The two men from Bahrain were the talkers of the trip and i found their conversation to have been the perfect conclusion to my tour guide days. I must admit that i was a bit annoyed by their talking, partly because i wanted a quiet ride, and partly because theirs was a running conversation filled with comments about Morocco that I found a bit misinformed and over simplified.

The one man who had been in Morocco for some time pointed out things for his friend, like the name of the towns the train stopped at; although this was generally written on the sign outside the stop. He also pointed out the different fruit trees and crops growing in the field. His friend was really impressed by the bountiful agricultural fields of Morocco.

At one point the man from Sub-Saharan Africa began to ask another man on the train if we were close to Fes, he asked this in French and the Moroccan man responded in French because presumably the man form Sub-Saharan Africa did not know Arabic. This interaction brought some immediate comments from the two men from Bahrain. "Oh how they have been overwhelmed by French" they commented in their Gulfi Arabic dialect. I wondered if they thought the other people on the train did not understand them or if it just didn't matter to them if the Moroccans on the train found the things they said offensive. I wondered if they had realized that the Sub Saharan African man did not know Arabic....

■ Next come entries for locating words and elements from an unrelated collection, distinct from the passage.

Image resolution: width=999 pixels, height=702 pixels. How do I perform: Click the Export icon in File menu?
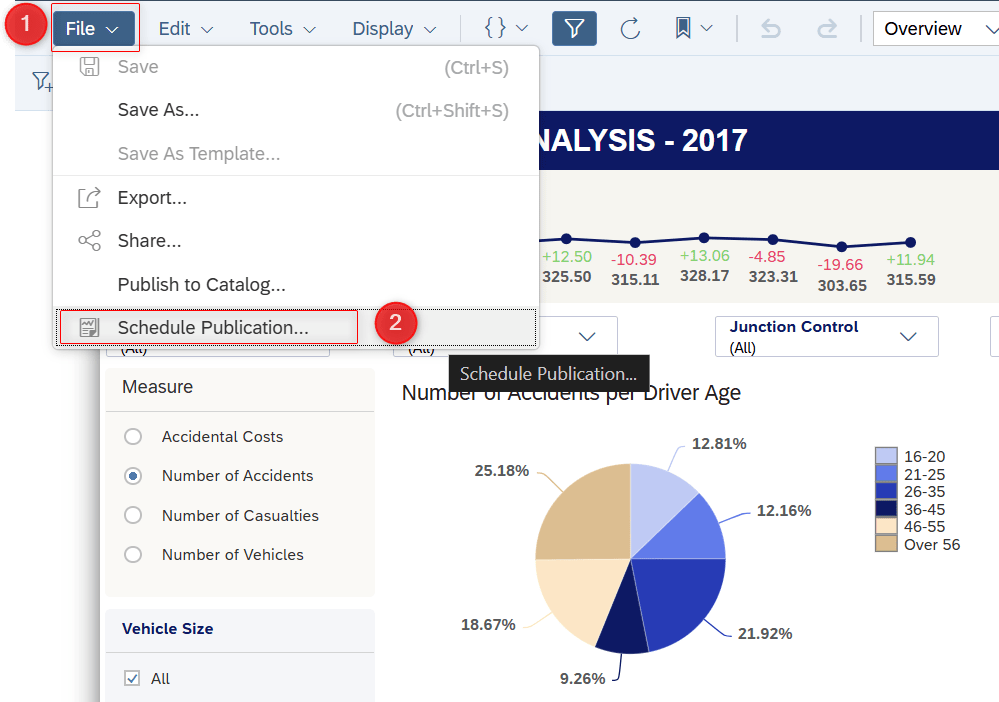point(90,198)
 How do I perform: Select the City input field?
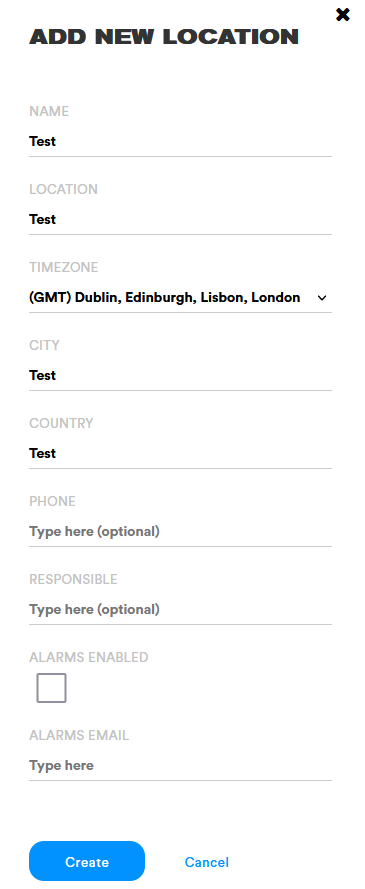coord(180,375)
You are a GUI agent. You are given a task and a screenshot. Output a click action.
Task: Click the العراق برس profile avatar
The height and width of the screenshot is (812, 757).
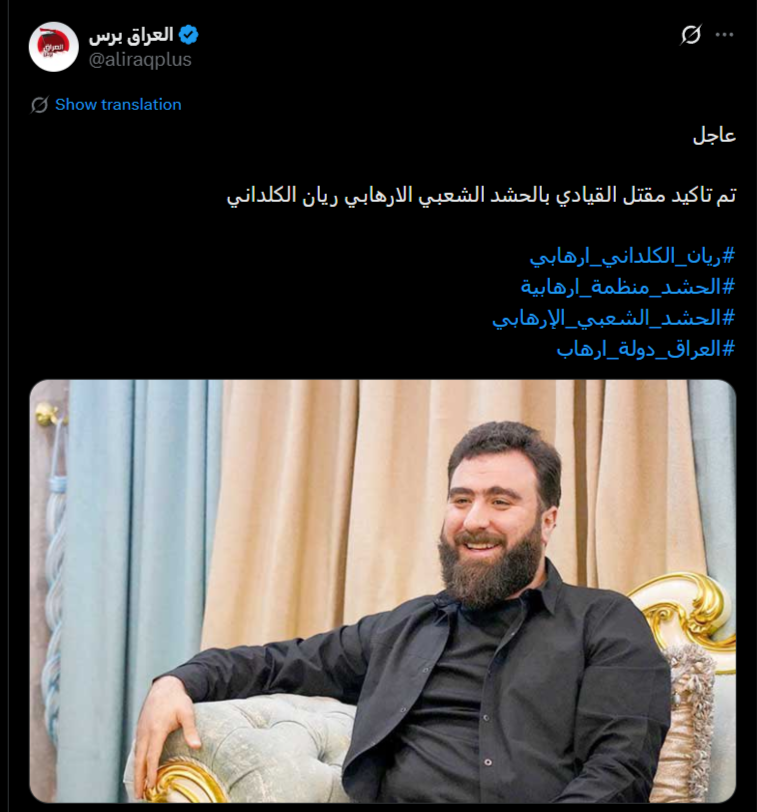click(54, 47)

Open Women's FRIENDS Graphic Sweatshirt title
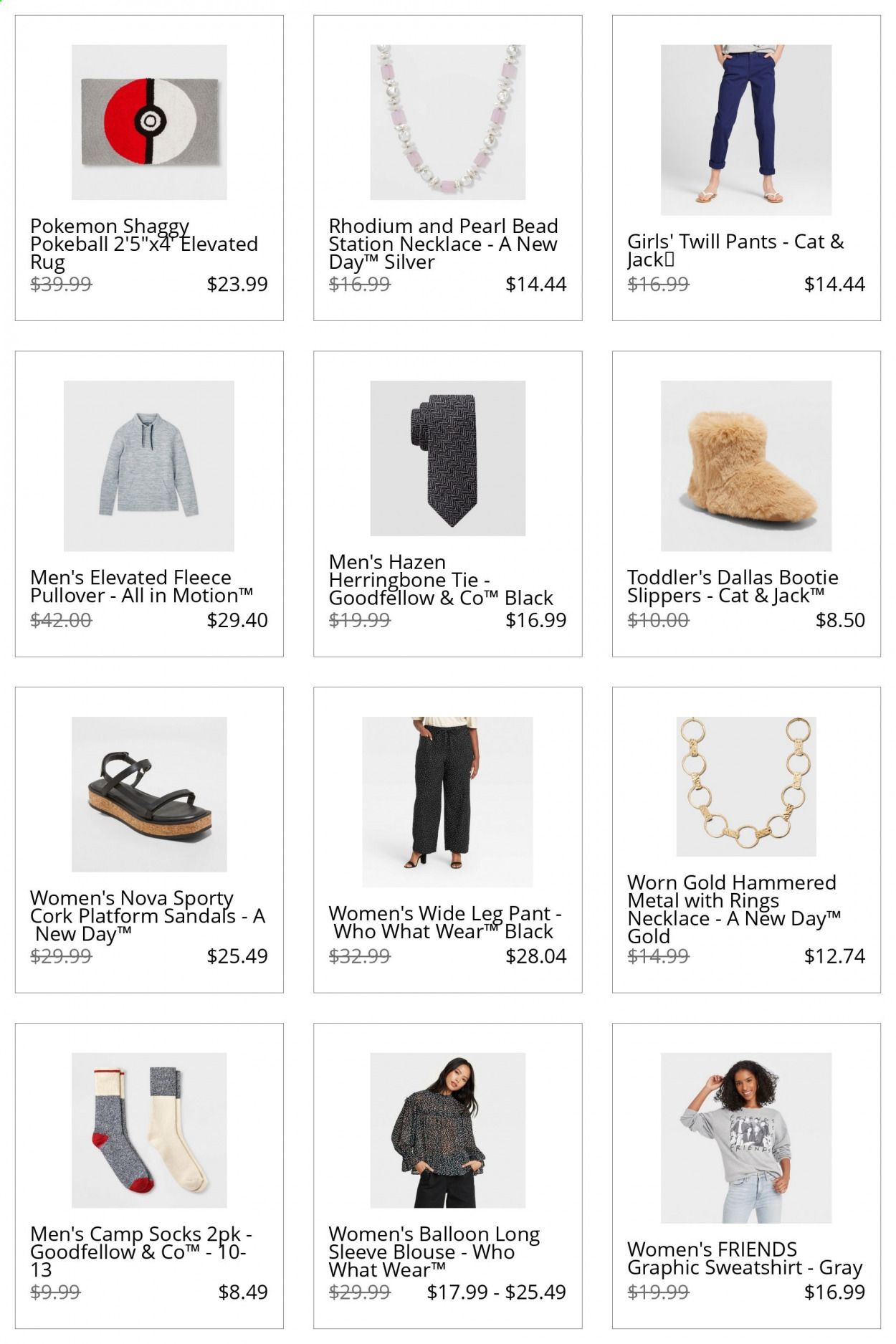coord(745,1259)
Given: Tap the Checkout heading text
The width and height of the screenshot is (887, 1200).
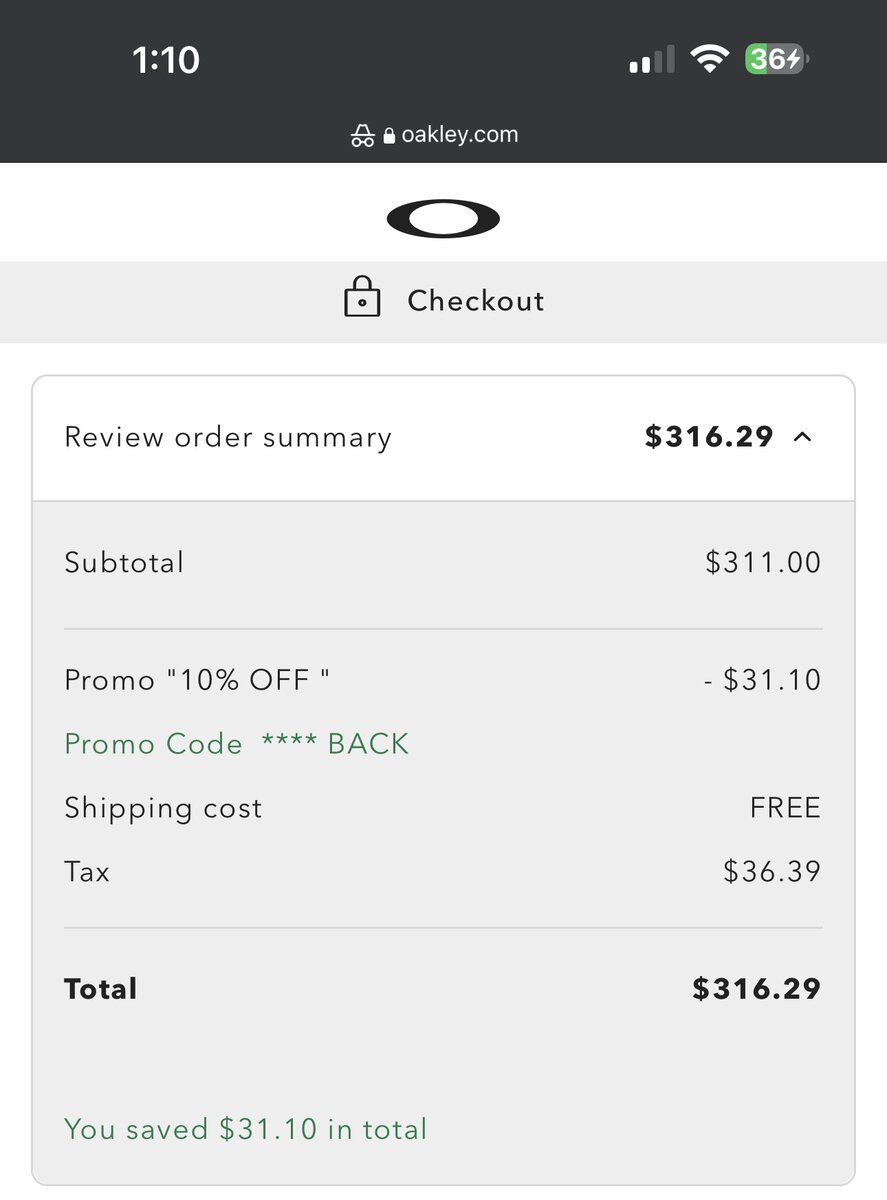Looking at the screenshot, I should tap(475, 301).
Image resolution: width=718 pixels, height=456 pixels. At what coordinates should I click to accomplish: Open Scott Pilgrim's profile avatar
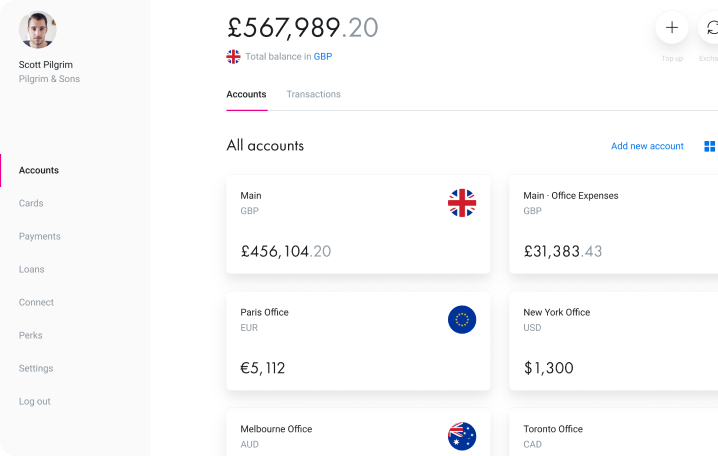(x=38, y=30)
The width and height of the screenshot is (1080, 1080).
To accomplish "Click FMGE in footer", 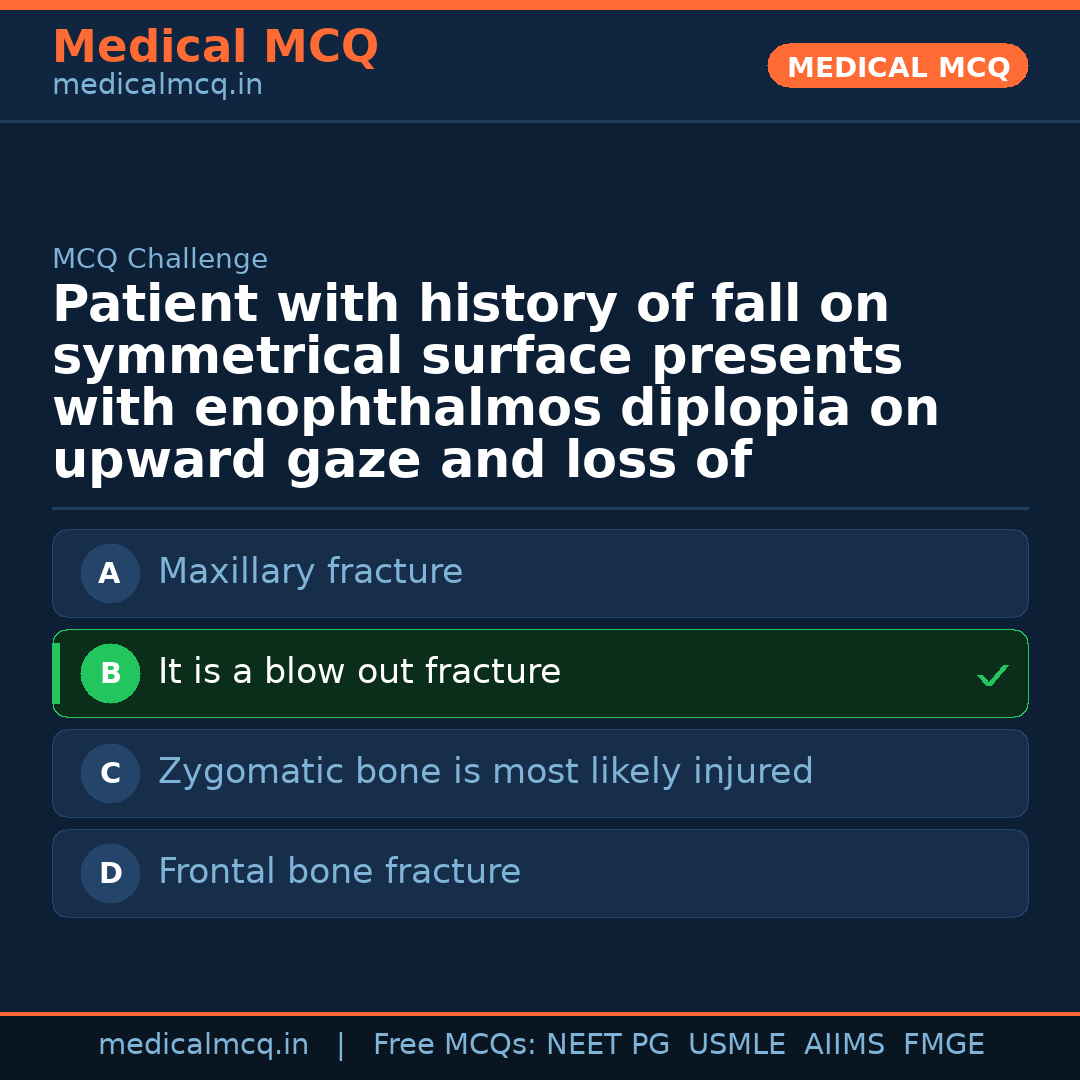I will (943, 1045).
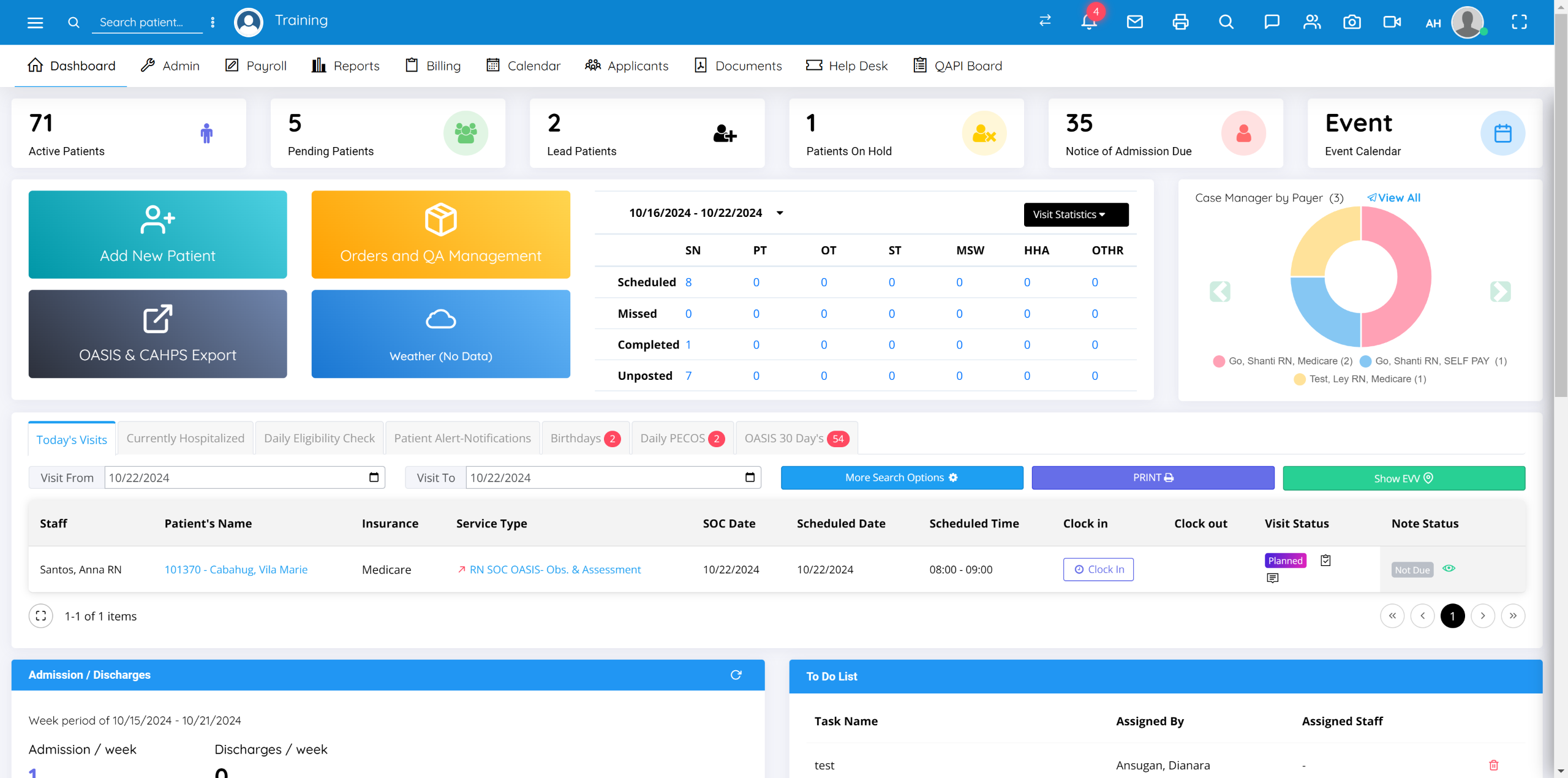Open the notifications bell icon
The image size is (1568, 778).
1088,22
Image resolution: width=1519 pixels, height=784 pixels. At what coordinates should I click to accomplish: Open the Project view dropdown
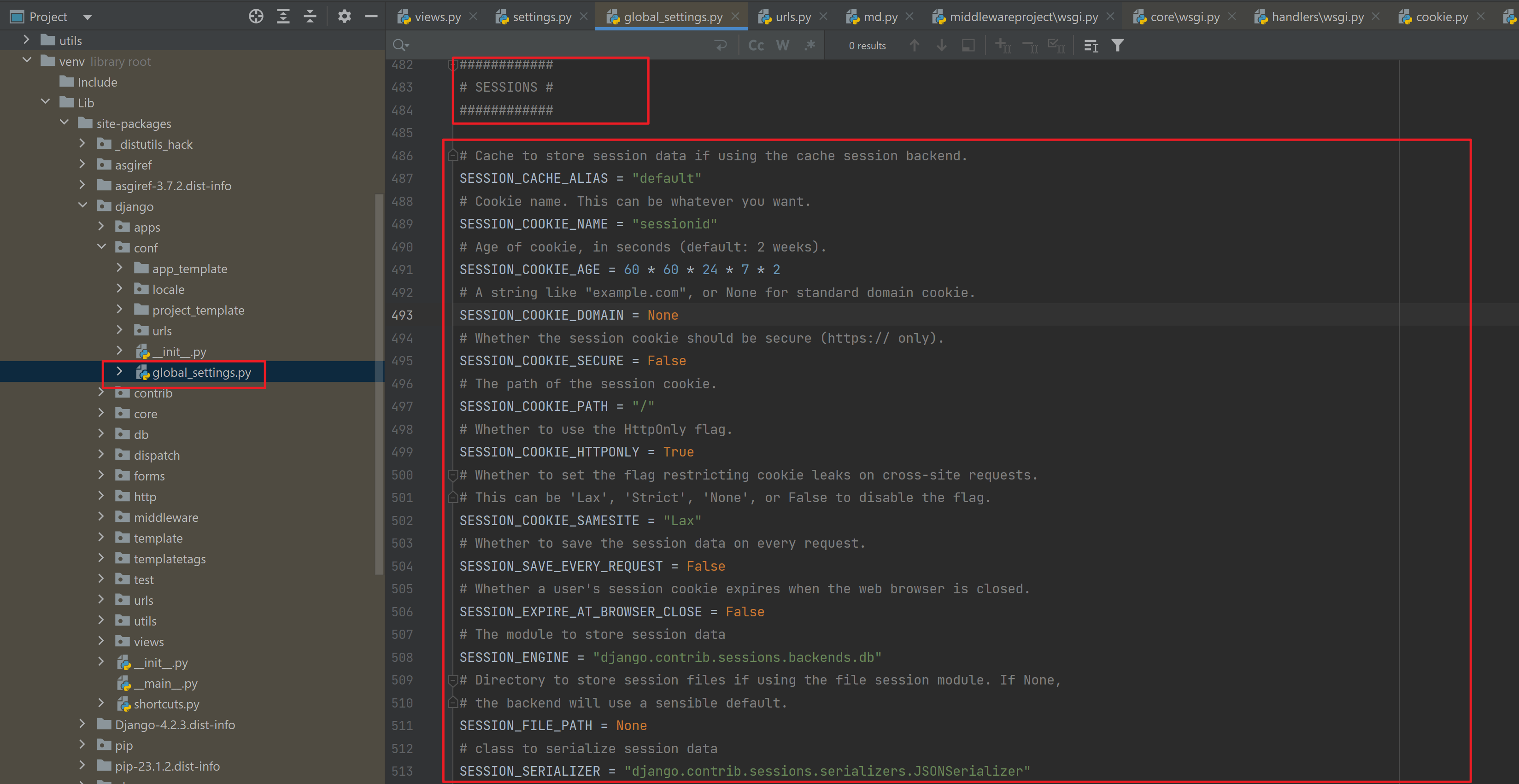click(87, 17)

Then there was a comment about how many Moroccans are members of Sufi brotherhoods, tariqas. This was also said with a tinge of condescending judgement. As we near the town of Meknes one of the Bahraini men gets on his cell phone and trying to speak in the Moroccan Arabic dialect calls a woman and tells her that he will be home soon and that he is hungry. oh how perfect for this man to have a Moroccan wife!

God forgive me is this all useless talking about people? I think i began retelling this story because I am just so tired of the tired generalizations made by tourists, academics, and Arabs from the Eastern Muslim lands about Morocco - there is such spiritual and material bounty here - and kindness!

I hope i get a chance to share some pictures and a few notes from all the traveling i have been doing both outside of and within Morocco in the next few posts.

Peace

1 comments:

mumblz said...

Asalaamu alaikum, i am really enjoying your blog, i just found it today and can not stop reading. your notes are authentic to someone that has never been to north africa. i cant wait to show my friend to see how much it makes her think of Morocco. keep up the hard work for the sake of Allah.